(Records for this exercise begins)
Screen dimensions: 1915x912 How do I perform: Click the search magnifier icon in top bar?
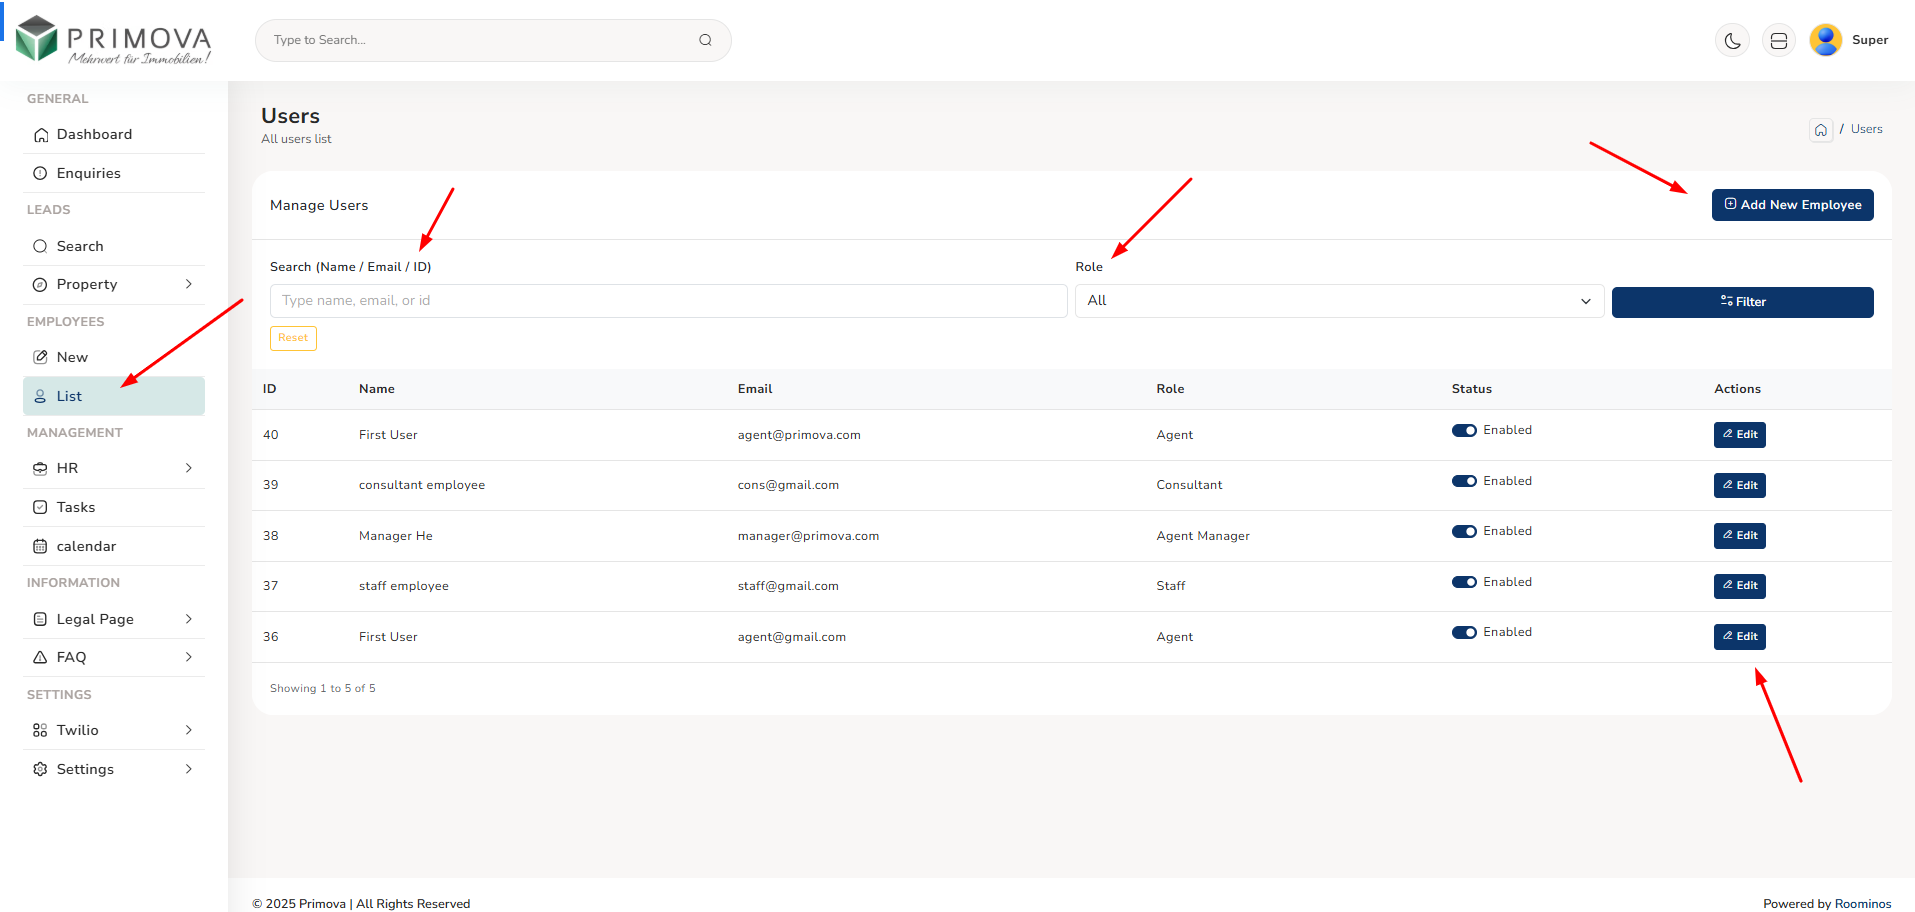coord(705,40)
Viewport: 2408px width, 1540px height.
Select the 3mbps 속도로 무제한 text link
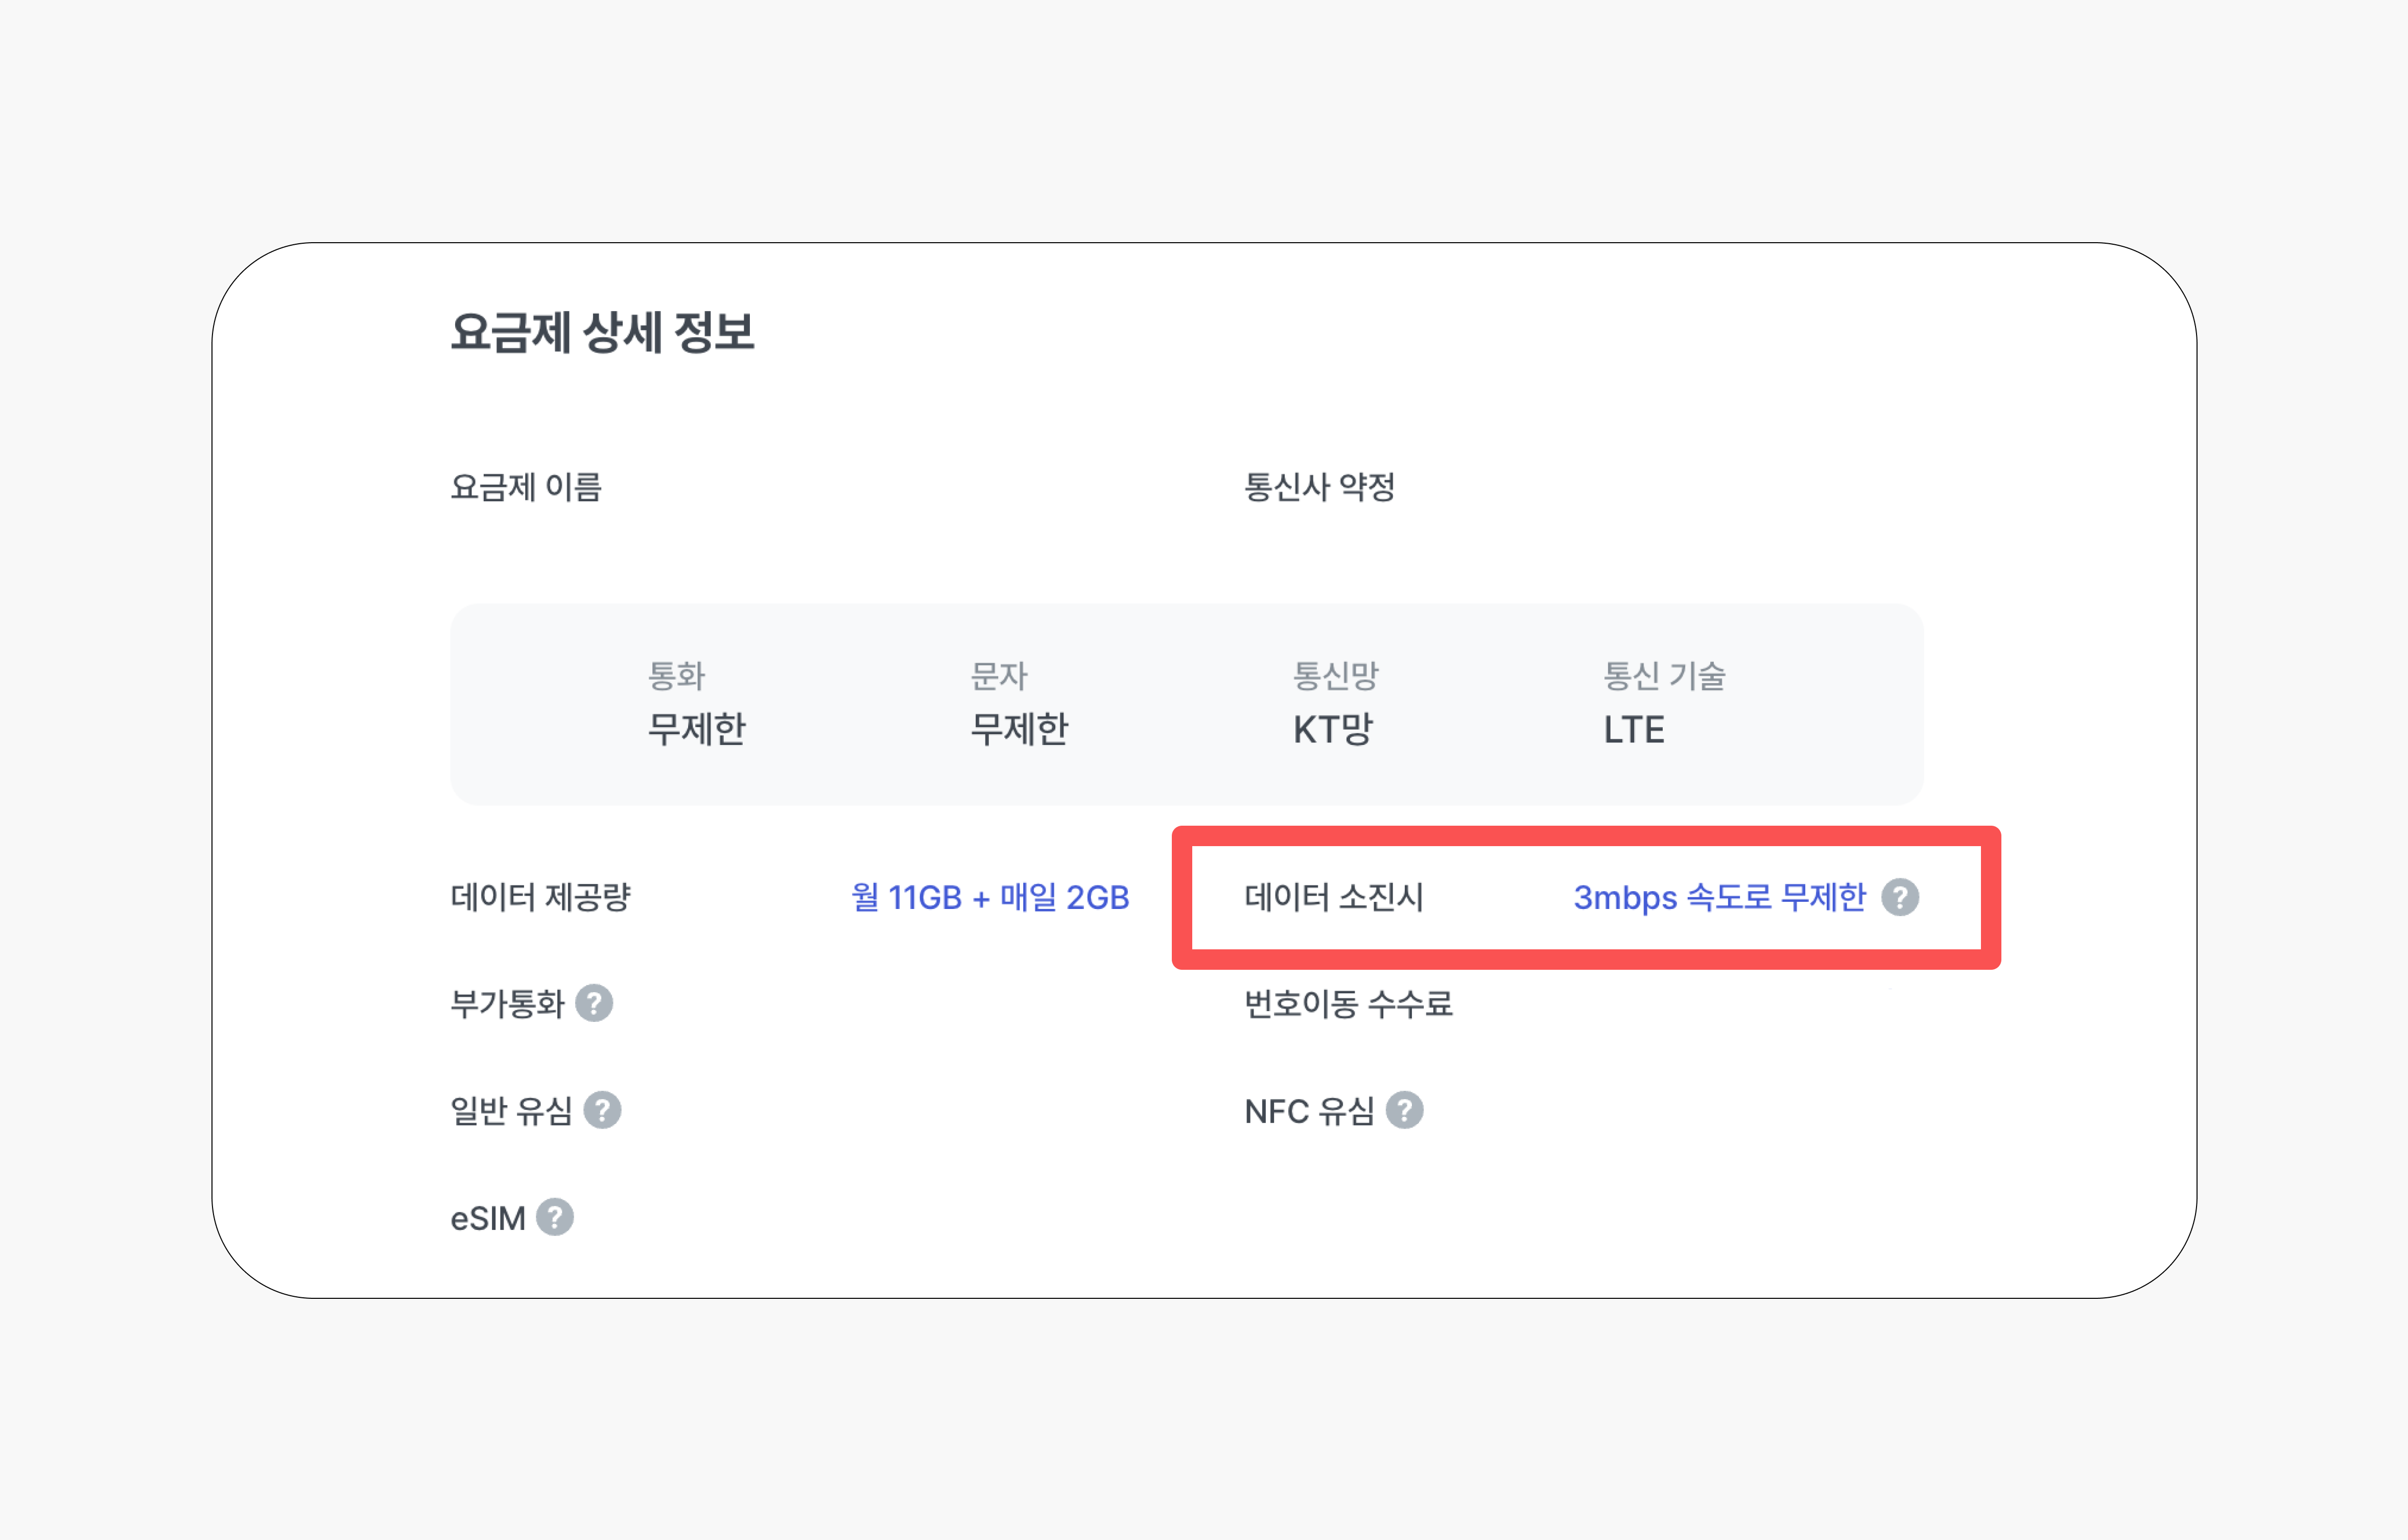1719,897
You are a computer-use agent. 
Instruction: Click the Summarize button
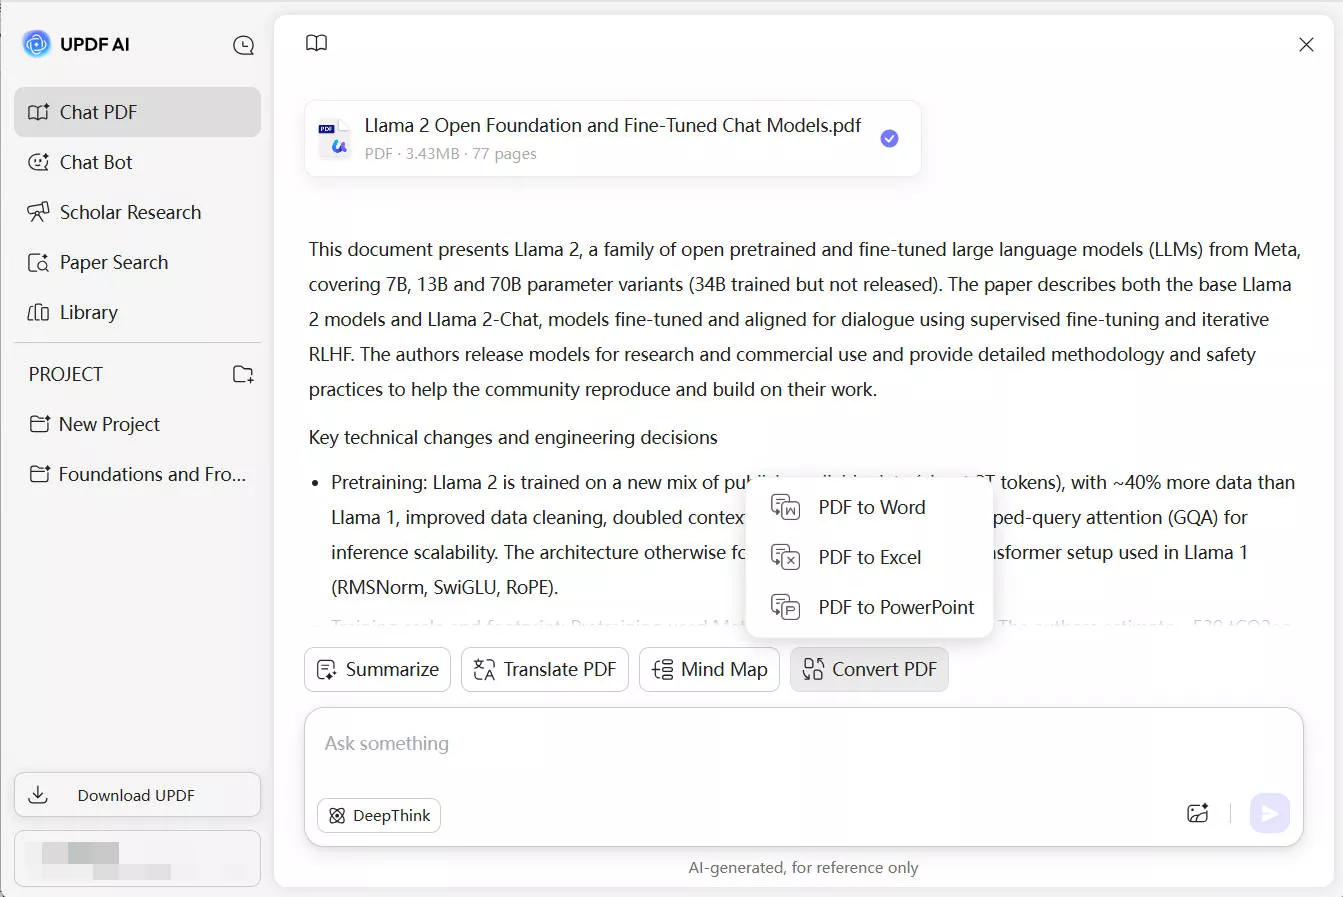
(Records for this exercise ends)
:: Exercise prompt ::
Please repeat every record exactly as it stands, leaving out any pictures.

:: Result of this exercise ::
Screen dimensions: 1915x912 How do I perform: Click the search magnifier icon in top bar?
coord(705,40)
Viewport: 2408px width, 1540px height.
Select the 3mbps 속도로 무제한 text link
1719,897
You are a computer-use agent. 
Instruction: Click the Summarize button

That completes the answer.